--- start Data to use ---

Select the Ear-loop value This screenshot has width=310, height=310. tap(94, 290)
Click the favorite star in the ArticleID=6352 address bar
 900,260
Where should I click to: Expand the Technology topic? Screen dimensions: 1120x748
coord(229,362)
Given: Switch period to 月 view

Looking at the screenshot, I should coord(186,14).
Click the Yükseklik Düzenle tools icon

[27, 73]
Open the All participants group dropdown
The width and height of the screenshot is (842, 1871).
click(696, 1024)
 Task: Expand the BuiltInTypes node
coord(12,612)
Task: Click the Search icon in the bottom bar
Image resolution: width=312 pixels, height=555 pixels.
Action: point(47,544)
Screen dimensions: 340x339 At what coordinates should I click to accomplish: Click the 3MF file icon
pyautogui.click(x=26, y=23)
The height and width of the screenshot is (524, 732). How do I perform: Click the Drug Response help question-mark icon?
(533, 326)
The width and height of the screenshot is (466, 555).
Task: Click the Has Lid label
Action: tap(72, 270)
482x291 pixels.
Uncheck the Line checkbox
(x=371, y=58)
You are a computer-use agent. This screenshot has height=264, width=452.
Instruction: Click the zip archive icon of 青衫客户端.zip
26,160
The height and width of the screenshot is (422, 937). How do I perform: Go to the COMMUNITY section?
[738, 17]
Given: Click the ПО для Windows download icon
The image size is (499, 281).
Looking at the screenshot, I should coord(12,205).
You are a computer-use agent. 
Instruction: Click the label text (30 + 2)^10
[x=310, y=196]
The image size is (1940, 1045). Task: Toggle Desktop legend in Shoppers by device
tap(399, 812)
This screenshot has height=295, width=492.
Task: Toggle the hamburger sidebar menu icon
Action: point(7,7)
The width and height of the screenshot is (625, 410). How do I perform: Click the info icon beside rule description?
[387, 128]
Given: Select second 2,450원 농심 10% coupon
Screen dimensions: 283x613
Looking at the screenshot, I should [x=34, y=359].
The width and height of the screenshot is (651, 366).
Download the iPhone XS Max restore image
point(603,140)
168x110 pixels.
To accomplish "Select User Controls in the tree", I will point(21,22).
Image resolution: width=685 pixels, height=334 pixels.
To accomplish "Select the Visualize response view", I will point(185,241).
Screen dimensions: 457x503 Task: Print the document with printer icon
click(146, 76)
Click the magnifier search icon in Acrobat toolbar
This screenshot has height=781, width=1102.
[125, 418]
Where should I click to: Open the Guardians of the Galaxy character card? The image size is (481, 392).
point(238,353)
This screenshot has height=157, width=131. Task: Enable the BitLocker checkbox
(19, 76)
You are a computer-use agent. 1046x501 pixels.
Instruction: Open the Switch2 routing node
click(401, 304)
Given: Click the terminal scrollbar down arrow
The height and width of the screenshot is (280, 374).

--- end Data to use ---

Problem statement
Duplicate the data from the line with "The image size is (1940, 1045)." up to and including the line with "click(146, 76)".

Exercise solution
The image size is (1940, 1045). Task: Toggle Desktop legend in Shoppers by device
tap(399, 812)
This screenshot has height=295, width=492.
Task: Toggle the hamburger sidebar menu icon
Action: point(7,7)
The width and height of the screenshot is (625, 410). How do I perform: Click the info icon beside rule description?
[387, 128]
Given: Select second 2,450원 농심 10% coupon
Screen dimensions: 283x613
Looking at the screenshot, I should [x=34, y=359].
The width and height of the screenshot is (651, 366).
Download the iPhone XS Max restore image
point(603,140)
168x110 pixels.
To accomplish "Select User Controls in the tree", I will point(21,22).
Image resolution: width=685 pixels, height=334 pixels.
To accomplish "Select the Visualize response view", I will point(185,241).
Screen dimensions: 457x503 Task: Print the document with printer icon
click(146, 76)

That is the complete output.